_Assignment_
Go through the records and copy each line where the string "will" occurs.

Dataset excerpts
_ _ _ _ _

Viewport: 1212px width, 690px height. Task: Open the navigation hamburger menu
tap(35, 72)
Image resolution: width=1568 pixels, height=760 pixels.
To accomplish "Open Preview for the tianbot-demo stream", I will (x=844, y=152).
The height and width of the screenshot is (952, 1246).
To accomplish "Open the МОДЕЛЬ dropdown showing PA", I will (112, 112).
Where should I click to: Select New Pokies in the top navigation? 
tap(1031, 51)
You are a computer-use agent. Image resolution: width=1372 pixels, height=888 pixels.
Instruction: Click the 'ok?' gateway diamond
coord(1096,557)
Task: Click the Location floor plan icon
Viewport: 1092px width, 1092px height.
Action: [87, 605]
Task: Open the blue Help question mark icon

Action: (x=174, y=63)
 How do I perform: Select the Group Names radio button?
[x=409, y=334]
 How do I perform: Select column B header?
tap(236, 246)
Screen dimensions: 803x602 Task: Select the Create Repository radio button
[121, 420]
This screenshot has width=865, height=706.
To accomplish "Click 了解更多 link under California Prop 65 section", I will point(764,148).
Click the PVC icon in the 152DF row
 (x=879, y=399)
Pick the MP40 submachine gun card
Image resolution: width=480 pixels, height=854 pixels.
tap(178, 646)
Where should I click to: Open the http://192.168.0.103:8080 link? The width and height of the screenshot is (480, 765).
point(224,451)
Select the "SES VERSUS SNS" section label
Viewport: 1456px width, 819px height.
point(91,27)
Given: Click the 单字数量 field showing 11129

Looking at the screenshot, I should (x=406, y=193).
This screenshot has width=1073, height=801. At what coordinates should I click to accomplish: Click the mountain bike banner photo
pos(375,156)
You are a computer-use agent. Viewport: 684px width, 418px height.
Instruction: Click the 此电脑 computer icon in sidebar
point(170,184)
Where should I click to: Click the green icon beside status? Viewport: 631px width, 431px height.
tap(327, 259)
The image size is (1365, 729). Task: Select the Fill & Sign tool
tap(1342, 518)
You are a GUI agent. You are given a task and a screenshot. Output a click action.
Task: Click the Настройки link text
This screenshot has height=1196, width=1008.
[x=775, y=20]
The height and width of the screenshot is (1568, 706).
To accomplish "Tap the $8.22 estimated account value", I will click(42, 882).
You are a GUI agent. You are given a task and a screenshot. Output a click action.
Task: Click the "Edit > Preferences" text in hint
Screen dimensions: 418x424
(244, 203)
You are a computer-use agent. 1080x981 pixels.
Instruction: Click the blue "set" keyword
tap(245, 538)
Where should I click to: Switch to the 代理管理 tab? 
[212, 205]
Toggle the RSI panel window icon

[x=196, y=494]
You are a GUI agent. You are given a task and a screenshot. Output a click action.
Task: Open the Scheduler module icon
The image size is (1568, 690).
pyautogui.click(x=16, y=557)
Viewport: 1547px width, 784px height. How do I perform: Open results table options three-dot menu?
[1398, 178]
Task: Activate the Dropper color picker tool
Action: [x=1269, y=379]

_ _ _ _ _

_Answer to this exercise_
To accomplish "Open Preview for the tianbot-demo stream", I will (x=844, y=152).
To accomplish "Open the МОДЕЛЬ dropdown showing PA", I will (112, 112).
To accomplish "Click 了解更多 link under California Prop 65 section", I will point(764,148).
To accomplish "Tap the $8.22 estimated account value", I will click(42, 882).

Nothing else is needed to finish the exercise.